Copy out exactly the stretch of the listing below that begins at the line containing "Given: Open the" and ends at the line containing "1456x818 pixels.", and copy nothing outside it.

Source data ->

+++

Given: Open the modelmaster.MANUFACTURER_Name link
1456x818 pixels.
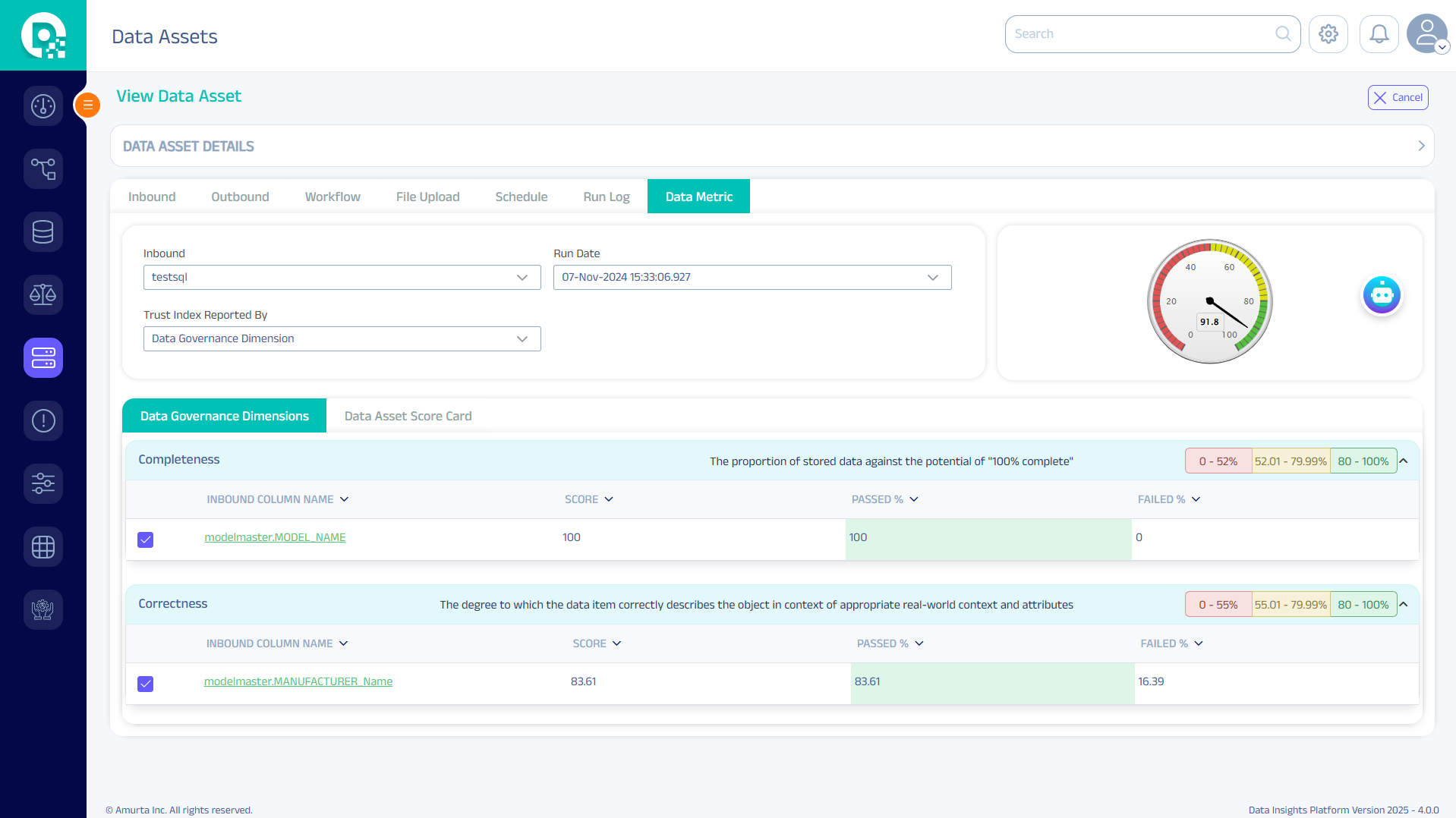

+++

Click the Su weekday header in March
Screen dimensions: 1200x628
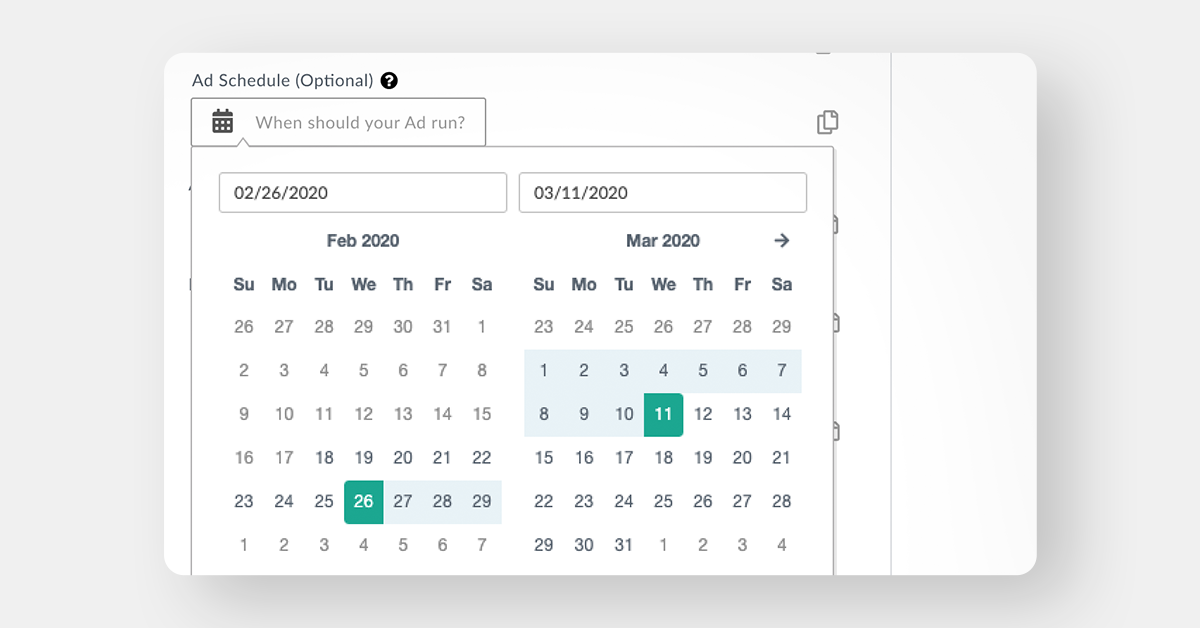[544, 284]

+++

Reply to the exercise ->
Given: Open the modelmaster.MANUFACTURER_Name link
1456x818 pixels.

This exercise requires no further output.